• [What to work on]:
Please swap "Click" for "Select" throughout the material below and give its lines again with nothing else changed. Leave the pictures out.

• [The records]:
....................
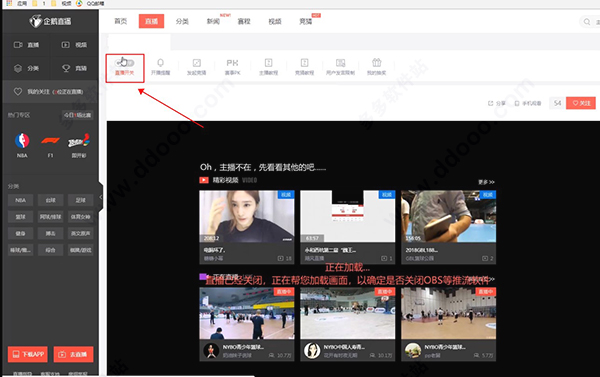Open the search magnifier icon at top right

[x=587, y=22]
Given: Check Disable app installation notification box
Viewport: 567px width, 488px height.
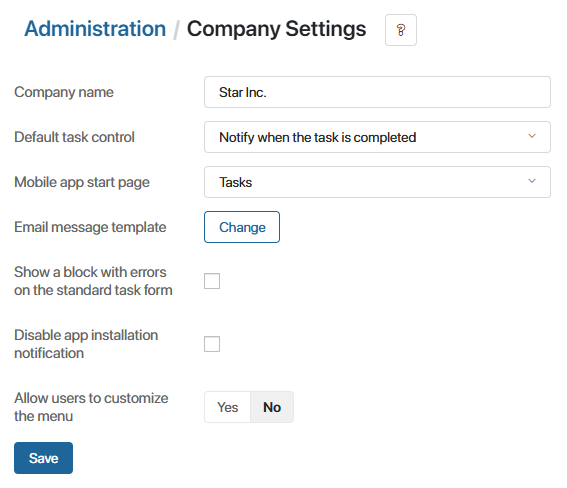Looking at the screenshot, I should pos(212,344).
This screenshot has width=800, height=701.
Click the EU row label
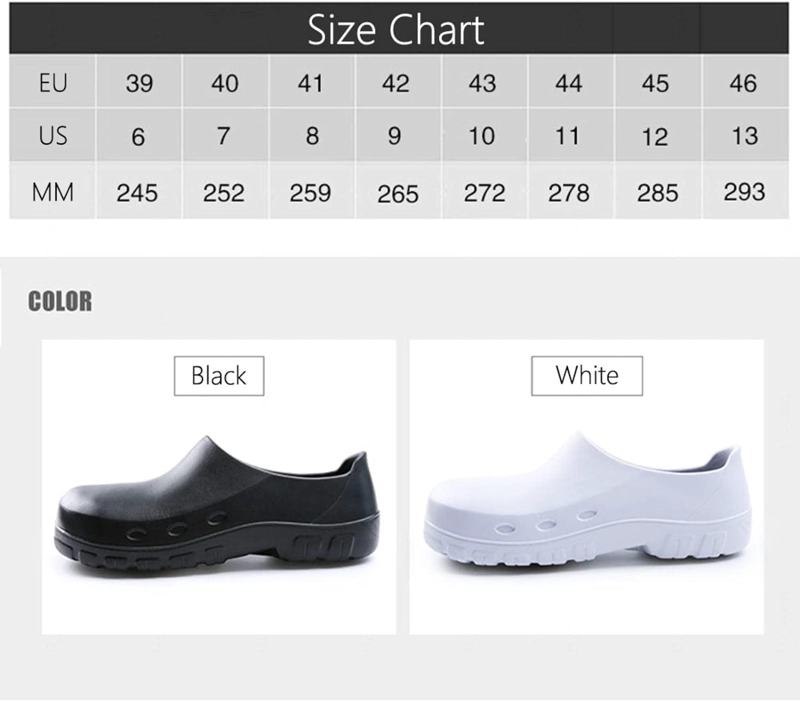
....................
• [Output of the task]:
Open the search magnifier icon at top right

[x=587, y=22]
Given: Check Disable app installation notification box
Viewport: 567px width, 488px height.
Looking at the screenshot, I should pos(212,344).
This screenshot has width=800, height=701.
Select the EU row label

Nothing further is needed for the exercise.